Bluez-Dubbing is a modular, production-ready pipeline for automatic video dubbing and subtitle generation. It integrates state-of-the-art models for ASR (Automatic Speech Recognition), translation, and TTS (Text-to-Speech), supporting features like:

audio source separation
VAD-based duration alignment
sophisticated dubbing strategies
customizable subtitle styles

🚀 Features

End-to-End Dubbing: From video/audio input to fully dubbed output with burned-in subtitles.
Multiple Modes: Video dubbing (with or without subtitles), audio translation, or subtitling only.
REST API & CLI: FastAPI endpoints and command-line tools for automation.
Independent Web UI: A dedicated app offering an intuitive experience and live progress tracking.
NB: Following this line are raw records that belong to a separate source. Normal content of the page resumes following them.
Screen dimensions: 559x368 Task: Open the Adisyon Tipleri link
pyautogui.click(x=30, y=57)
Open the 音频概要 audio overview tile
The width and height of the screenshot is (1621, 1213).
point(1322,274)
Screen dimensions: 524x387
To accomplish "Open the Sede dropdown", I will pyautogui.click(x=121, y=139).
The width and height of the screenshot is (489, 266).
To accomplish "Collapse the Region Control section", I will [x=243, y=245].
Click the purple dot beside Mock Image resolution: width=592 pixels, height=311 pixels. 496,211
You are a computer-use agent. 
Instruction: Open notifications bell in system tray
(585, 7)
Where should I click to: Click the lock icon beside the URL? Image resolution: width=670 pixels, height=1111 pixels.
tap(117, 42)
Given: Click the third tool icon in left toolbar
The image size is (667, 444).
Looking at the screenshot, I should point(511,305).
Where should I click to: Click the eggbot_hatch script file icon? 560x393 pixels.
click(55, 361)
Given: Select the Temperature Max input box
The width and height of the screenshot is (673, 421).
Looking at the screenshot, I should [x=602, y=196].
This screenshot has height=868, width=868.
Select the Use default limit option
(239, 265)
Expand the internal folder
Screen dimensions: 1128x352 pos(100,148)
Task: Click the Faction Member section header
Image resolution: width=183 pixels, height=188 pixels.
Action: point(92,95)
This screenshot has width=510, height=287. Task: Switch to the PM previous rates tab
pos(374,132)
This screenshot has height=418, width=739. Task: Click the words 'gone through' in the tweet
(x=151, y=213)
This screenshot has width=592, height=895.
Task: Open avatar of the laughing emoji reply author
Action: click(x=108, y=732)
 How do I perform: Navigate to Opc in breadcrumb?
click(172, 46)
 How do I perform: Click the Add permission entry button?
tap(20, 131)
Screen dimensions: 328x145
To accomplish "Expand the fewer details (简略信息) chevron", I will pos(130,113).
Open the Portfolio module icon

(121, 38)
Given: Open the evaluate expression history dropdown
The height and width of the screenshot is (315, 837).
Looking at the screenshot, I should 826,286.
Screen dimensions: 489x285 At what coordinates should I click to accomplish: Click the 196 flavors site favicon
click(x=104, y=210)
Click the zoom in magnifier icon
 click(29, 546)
See Web UI for details.
Modular Services: Easily plug, swap, or extend ASR, translation, and TTS models.
Flexible Translation: Segment-wise or full-text translation with smart synchronization.
Advanced Audio Synchronization: Multiple algorithms for seamless and natural voice replacement.
Subtitle Generation: Netflix-style, bold-desktop, or mobile-optimized SRT/VTT/ASS output.

🗂️ Project Structure

bluez-dubbing/
├── apps/
│   ├── backend/
│   │   ├── cache/              # Cached audio/background/intermediate data
│   │   ├── libs/
│   │   │   └── common-schemas/ # Shared Pydantic models & utilities
│   │   ├── models_cache/       # Downloaded model weights/configs
│   │   ├── outs/               # Output workspaces per job
│   │   ├── services/
│   │   │   ├── asr/            # ASR (WhisperX, etc.)
│   │   │   ├── orchestrator/   # Main API & pipeline logic
│   │   │   ├── translation/    # Translation service
│   │   │   └── tts/            # TTS service
│   │   └── uploads/            # Uploaded media from the UI
│   └── frontend/
│       ├── assets/             # UI icons and branding
│       ├── scripts/            # JS modules for the Web UI
│       ├── styles/             # Stylesheets
│       └── index.html          # Web application entry
├── Makefile
└── README.md

📽️ Demo

Original Video (chinese)

Dubbed (English) W/O Subtitles

Dubbed (French) With Subtitles

⚡ Quickstart

1. Clone the Repository

git clone https://github.com/your-org/bluez-dubbing.git
cd bluez-dubbing

2. Install Dependencies (via `uv`)

Ensure ffmpeg and uv are installed. Linux example:

sudo apt update && sudo apt install ffmpeg -y
sudo apt install uv

Note: Some tokenizers (e.g. mecab-python3 for Japanese) require a JVM to be installed.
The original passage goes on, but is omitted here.